Selon un rapport sur les progrès réalisés en matière d’intégration régionale dans le contexte de la pandémie du Covid-19, publié en marge du 39e Comité d’experts de la Commission économique pour l’Afrique (CEA), de la Conférence des ministres africains des Finances et de la Planification et du Développement économique, le commerce intra-africain est passé à 16,1% en 2018 (159,1 milliards de dollars), contre 15,5% en 2017. En 2018, l’Afrique ne représentait que 2,6% du commerce mondial, contre 29,8% pour l’Union européenne. Une situation aggravée par la pandémie. Le coronavirus a perturbé la mise en œuvre des initiatives d’intégration régionale, y compris la Zone de libre-échange continentale africaine (Zleca), en particulier le commerce, à cause de la fermeture des frontières nationales, d’après les propos de Stephen Karingi, directeur de la division de l’intégration régionale et du commerce, à la CEA. Il a aussi fait noter que les problèmes de gouvernance, de paix et de sécurité continuent à entraver la mise en œuvre de l’intégration régionale.

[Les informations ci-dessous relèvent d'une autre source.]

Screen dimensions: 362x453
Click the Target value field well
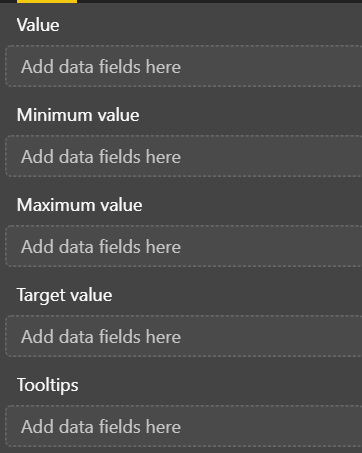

«Le commerce, la circulation économique des personnes et des services, les infrastructures, la gouvernance, la paix et la sécurité sont les principaux piliers de l’intégration régionale», affirme Karingi. Il poursuit : «La paix et la sécurité créent des environnements propices à la poursuite de l’intégration régionale et à la réalisation d’objectifs de développement continental plus larges». Alors que des progrès continuent d’être réalisés dans la poursuite du programme d’intégration régionale du continent dans les huit communautés économiques régionales (CER), des défis pour parvenir à une intégration plus approfondie demeurent, relève le document. Stephen Karingi rappelle qu’avant la pandémie du Covid-19, le commerce intra-africain a augmenté, mais par rapport à d’autres zones d’échange, ce commerce est resté assez limité. Parmi les recommandations de la CEA pouvant contribuer à une meilleure intégration commerciale sur le continent, la numérisation qui est essentielle pour maintenir la compétitivité commerciale et permettre une participation effective au commerce électronique transfrontalier.